Yes, mega-celebrity influencers can drive a lot of interest in specific apparel. But before you put all of your eggs in the superstar basket, consider how “micro” fashion influencers can play a more accountable role in driving increased ROI. First, the more popular an influencer, the less likely they are to accept performance-based compensation models. By contrast, micro-influencers are often easy to engage with performance or hybrid compensation.

Micro-influencers are subject matter experts with less than 100,000 followers. What they lack in mass followings they often more than make up for in credibility and willingness to truly partner with a brand to drive measurable and profitable sales. Those uber-celebs may still be part of your go-to-market plan, but so too should be the many other influencers with strong credibility in your category.
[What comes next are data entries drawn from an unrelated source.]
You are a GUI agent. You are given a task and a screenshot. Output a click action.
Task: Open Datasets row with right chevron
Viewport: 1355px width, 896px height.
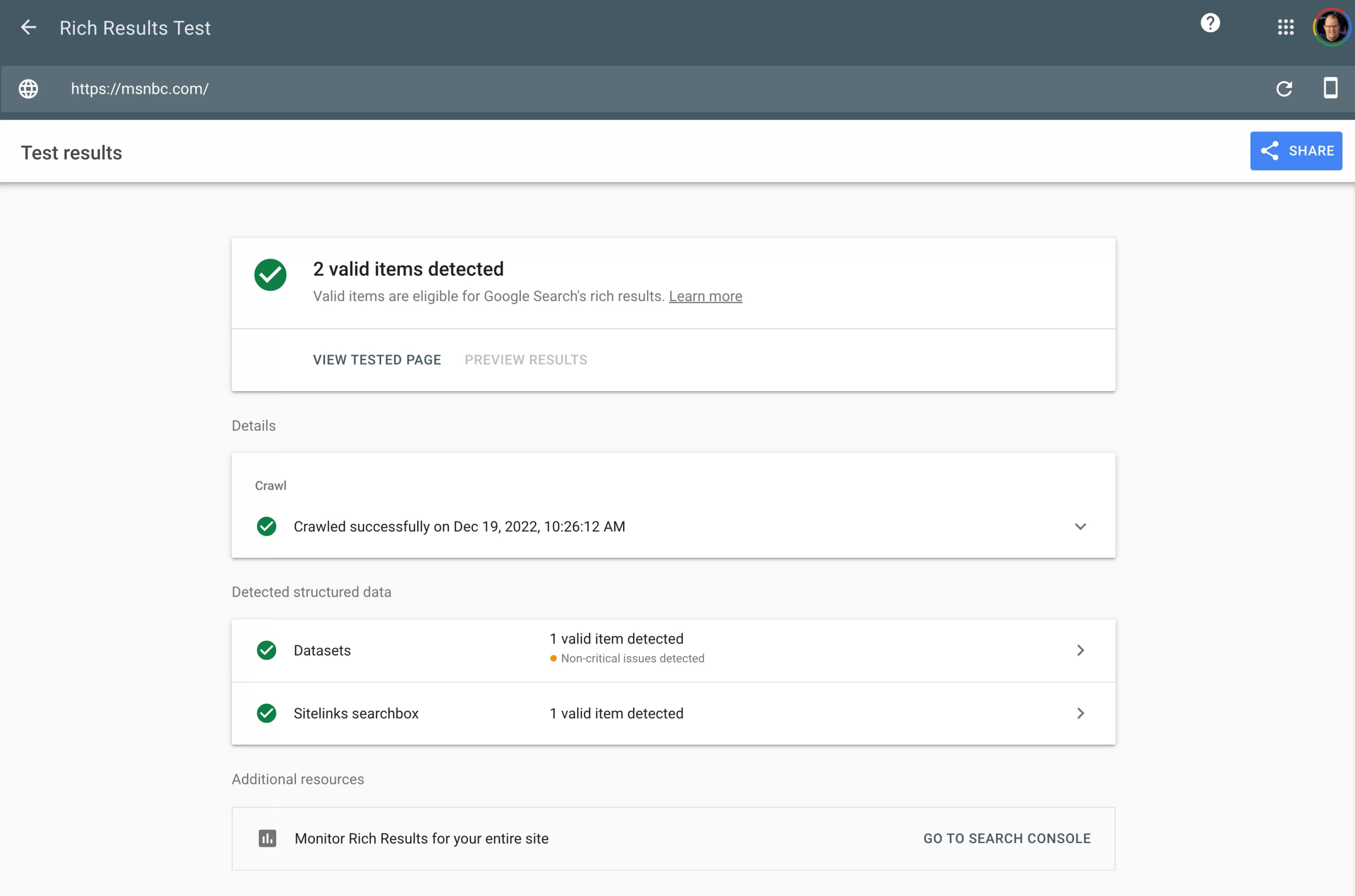(x=1080, y=650)
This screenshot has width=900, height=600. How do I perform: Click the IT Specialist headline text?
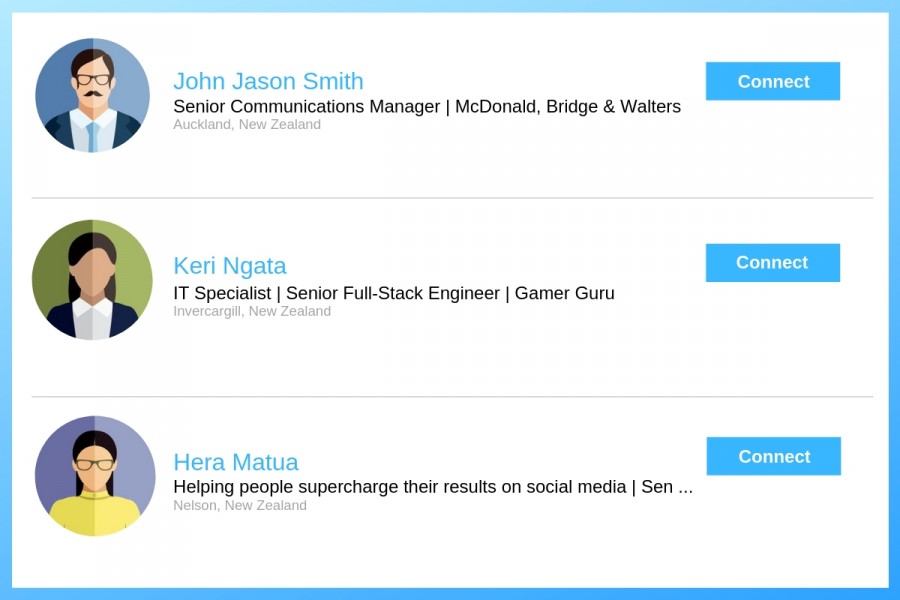coord(222,293)
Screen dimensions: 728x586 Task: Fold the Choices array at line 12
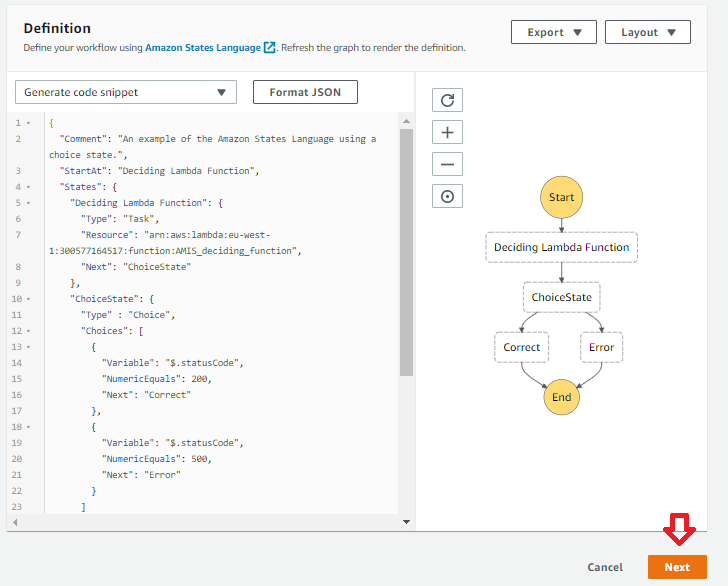(28, 331)
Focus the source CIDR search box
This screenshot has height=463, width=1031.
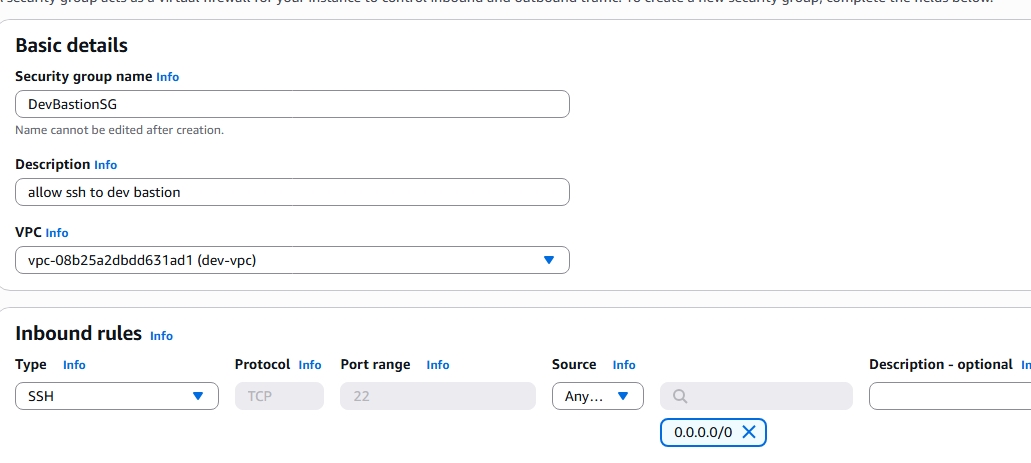click(765, 396)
5. Build continuing relationships with your most productive influencers.

Influencer marketing often relies on short campaigns. You launch an item and work with a network of influencers for a few weeks and then the program ends. But I have seen that cultivating long-term relationships can drive a great deal more sales than flashes in the pan. When an influencer makes your brand an enduring part of their life, they encourage others to do the same. Long-term relationships make it easier to showcase and merchandise new items and can help dramatically reduce time-to-revenue for your next introduction or promotion. Plus, it helps ensure that fashion-forward individuals see your brand as a leader instead of a one-hit-wonder.

I once heard a fashion marketer equate the most popular influencers to TV networks; they attempt to meet brand objectives by utilizing their vast and engaged audiences. But thinking about influencers as mass media misses the passion and credibility that they can bring to a marketing partnership. There’s no reason why you can’t take a strategic approach with influencers that allows you to connect those attributes to align goals and ultimately grow your revenue.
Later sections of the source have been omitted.